*Pixel coordinate grounding data*.
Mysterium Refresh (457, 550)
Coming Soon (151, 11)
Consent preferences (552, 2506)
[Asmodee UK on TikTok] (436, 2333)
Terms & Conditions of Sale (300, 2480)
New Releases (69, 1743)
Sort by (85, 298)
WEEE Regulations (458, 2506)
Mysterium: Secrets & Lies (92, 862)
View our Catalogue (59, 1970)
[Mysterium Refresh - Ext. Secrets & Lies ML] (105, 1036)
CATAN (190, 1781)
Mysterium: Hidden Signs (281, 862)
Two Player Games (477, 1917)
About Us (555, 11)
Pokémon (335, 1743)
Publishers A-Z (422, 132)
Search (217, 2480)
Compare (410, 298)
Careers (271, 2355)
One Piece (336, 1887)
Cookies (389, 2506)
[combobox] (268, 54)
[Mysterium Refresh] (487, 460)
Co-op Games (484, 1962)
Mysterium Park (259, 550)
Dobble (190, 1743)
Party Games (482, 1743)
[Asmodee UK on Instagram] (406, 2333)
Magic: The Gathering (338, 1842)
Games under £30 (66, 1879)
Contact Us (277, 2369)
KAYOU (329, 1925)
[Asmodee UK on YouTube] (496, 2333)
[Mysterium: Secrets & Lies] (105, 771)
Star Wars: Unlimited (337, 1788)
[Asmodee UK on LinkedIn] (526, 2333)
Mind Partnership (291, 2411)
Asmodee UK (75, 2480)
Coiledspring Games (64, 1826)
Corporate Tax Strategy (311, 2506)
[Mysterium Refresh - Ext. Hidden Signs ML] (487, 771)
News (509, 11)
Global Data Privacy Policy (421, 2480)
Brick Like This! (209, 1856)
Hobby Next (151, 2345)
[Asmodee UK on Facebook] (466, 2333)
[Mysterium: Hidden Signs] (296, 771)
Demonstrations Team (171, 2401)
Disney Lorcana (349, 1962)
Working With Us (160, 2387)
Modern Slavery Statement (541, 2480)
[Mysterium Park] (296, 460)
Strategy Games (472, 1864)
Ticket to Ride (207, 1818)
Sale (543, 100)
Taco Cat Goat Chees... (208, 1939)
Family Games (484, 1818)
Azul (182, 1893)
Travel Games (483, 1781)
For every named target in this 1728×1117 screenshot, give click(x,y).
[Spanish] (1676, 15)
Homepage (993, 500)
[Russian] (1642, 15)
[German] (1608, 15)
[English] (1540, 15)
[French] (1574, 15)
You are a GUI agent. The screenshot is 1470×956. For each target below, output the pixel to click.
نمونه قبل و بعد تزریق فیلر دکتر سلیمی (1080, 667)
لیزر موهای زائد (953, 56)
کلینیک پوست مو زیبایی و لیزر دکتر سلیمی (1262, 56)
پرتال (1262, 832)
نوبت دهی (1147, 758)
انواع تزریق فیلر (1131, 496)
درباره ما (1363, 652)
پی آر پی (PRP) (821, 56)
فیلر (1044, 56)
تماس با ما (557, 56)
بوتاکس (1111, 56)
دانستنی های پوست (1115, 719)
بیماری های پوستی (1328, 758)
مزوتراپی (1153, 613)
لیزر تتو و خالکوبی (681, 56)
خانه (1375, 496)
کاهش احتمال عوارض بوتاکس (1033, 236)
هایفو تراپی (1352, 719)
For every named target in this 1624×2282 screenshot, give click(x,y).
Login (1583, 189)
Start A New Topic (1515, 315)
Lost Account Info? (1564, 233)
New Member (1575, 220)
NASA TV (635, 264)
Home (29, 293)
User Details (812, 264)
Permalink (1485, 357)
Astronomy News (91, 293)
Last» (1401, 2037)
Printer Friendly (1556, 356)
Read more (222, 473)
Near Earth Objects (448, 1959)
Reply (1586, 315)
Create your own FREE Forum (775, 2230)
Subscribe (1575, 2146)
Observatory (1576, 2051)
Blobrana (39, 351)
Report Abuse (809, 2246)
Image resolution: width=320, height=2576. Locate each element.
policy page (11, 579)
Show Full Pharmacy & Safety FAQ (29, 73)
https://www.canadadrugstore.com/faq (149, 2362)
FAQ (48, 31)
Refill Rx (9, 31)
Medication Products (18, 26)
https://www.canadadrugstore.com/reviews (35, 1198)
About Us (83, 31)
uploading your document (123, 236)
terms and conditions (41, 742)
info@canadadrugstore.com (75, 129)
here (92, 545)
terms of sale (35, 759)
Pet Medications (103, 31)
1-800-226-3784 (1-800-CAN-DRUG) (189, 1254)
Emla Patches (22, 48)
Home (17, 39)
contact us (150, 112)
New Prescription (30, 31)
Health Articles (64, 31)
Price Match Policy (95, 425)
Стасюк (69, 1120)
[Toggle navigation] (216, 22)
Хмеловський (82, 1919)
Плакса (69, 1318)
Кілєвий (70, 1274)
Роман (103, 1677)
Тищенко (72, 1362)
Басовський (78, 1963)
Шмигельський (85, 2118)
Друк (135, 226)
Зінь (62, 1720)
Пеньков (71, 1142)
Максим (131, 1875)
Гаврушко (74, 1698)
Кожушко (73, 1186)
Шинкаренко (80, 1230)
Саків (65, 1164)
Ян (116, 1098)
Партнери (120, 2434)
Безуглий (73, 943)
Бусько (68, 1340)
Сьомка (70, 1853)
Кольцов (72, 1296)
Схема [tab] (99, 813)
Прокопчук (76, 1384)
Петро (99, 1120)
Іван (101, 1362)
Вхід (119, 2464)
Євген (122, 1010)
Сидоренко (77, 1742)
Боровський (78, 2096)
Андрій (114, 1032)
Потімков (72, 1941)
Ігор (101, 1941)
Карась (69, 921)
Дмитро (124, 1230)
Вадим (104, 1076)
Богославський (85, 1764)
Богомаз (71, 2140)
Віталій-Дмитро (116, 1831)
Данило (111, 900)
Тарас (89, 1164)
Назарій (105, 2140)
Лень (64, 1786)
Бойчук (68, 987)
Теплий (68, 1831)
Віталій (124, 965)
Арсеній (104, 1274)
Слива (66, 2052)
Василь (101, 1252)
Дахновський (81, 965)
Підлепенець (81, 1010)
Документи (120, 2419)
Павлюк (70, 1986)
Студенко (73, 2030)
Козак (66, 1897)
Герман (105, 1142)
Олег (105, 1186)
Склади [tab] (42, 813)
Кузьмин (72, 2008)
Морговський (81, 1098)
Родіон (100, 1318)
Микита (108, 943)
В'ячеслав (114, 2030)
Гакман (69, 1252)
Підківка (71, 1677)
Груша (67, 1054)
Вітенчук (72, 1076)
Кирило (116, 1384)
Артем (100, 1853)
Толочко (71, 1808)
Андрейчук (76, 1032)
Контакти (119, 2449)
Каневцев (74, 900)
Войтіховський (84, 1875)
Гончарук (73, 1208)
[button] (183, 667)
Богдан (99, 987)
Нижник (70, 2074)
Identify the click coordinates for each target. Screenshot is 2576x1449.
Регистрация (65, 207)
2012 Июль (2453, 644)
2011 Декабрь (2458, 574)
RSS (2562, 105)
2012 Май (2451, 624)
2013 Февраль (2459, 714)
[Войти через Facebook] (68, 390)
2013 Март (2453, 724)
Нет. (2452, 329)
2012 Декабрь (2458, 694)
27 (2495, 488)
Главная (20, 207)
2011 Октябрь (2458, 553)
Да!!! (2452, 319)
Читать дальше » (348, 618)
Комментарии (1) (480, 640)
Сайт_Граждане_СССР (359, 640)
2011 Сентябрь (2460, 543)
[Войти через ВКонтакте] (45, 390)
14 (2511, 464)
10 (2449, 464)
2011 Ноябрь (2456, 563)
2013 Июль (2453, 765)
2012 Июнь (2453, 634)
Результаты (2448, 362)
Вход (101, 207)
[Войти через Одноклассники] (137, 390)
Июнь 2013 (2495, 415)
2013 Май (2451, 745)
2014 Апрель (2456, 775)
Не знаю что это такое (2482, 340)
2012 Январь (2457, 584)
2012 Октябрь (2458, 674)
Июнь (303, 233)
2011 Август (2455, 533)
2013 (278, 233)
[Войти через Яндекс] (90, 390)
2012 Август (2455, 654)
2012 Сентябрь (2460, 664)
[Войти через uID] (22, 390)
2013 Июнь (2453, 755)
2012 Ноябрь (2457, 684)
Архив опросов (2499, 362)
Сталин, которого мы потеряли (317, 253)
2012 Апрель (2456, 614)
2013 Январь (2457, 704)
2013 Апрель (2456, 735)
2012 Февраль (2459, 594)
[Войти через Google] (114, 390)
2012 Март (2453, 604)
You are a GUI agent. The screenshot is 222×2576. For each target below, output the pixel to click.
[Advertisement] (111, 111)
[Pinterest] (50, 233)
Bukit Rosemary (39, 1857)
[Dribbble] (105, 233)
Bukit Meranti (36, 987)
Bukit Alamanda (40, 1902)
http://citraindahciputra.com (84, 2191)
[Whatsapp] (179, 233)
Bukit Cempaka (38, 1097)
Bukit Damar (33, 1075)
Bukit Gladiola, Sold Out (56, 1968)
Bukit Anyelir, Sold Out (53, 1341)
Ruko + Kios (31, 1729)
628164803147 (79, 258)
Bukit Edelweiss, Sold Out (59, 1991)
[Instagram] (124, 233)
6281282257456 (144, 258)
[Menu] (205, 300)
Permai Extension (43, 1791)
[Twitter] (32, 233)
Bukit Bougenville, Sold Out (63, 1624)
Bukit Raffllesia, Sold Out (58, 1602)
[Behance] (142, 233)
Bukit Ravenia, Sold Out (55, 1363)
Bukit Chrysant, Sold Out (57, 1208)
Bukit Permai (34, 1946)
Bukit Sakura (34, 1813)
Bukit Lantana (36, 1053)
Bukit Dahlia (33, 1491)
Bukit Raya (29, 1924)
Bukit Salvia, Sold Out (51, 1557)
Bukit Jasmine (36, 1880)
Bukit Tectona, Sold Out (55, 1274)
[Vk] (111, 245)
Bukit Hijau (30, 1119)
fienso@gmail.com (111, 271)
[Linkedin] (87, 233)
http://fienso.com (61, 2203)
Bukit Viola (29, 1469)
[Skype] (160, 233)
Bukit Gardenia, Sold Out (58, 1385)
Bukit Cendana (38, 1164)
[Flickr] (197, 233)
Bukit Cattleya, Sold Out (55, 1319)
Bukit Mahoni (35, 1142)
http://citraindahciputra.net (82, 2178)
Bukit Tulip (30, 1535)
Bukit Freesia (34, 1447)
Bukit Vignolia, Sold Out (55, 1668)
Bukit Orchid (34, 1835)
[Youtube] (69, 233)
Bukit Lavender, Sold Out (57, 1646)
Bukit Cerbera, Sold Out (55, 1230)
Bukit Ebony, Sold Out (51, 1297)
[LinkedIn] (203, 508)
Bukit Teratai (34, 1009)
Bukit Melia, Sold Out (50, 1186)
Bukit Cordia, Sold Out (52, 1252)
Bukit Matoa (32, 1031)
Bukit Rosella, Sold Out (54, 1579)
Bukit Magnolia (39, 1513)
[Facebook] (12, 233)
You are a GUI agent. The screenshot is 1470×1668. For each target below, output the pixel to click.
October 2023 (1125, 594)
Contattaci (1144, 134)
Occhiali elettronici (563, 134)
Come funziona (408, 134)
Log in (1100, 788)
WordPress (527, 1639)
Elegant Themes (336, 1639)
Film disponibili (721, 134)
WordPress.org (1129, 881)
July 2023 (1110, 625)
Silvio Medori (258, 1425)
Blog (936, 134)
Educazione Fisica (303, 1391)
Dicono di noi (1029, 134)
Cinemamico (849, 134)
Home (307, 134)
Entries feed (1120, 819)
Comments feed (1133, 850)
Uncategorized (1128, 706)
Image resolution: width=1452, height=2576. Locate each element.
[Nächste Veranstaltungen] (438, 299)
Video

*AIM OF THE TASK*.
Given the records above, return exactly the lines starting at the line containing "Богославський (85, 1764)" and ending at the line containing "Каневцев (74, 900)", including both.

*EXERCISE OUTPUT*.
Богославський (85, 1764)
Богомаз (71, 2140)
Віталій-Дмитро (116, 1831)
Данило (111, 900)
Тарас (89, 1164)
Назарій (105, 2140)
Лень (64, 1786)
Бойчук (68, 987)
Теплий (68, 1831)
Віталій (124, 965)
Арсеній (104, 1274)
Слива (66, 2052)
Василь (101, 1252)
Дахновський (81, 965)
Підлепенець (81, 1010)
Документи (120, 2419)
Павлюк (70, 1986)
Студенко (73, 2030)
Козак (66, 1897)
Герман (105, 1142)
Олег (105, 1186)
Склади [tab] (42, 813)
Кузьмин (72, 2008)
Морговський (81, 1098)
Родіон (100, 1318)
Микита (108, 943)
В'ячеслав (114, 2030)
Гакман (69, 1252)
Підківка (71, 1677)
Груша (67, 1054)
Вітенчук (72, 1076)
Кирило (116, 1384)
Артем (100, 1853)
Толочко (71, 1808)
Андрейчук (76, 1032)
Контакти (119, 2449)
Каневцев (74, 900)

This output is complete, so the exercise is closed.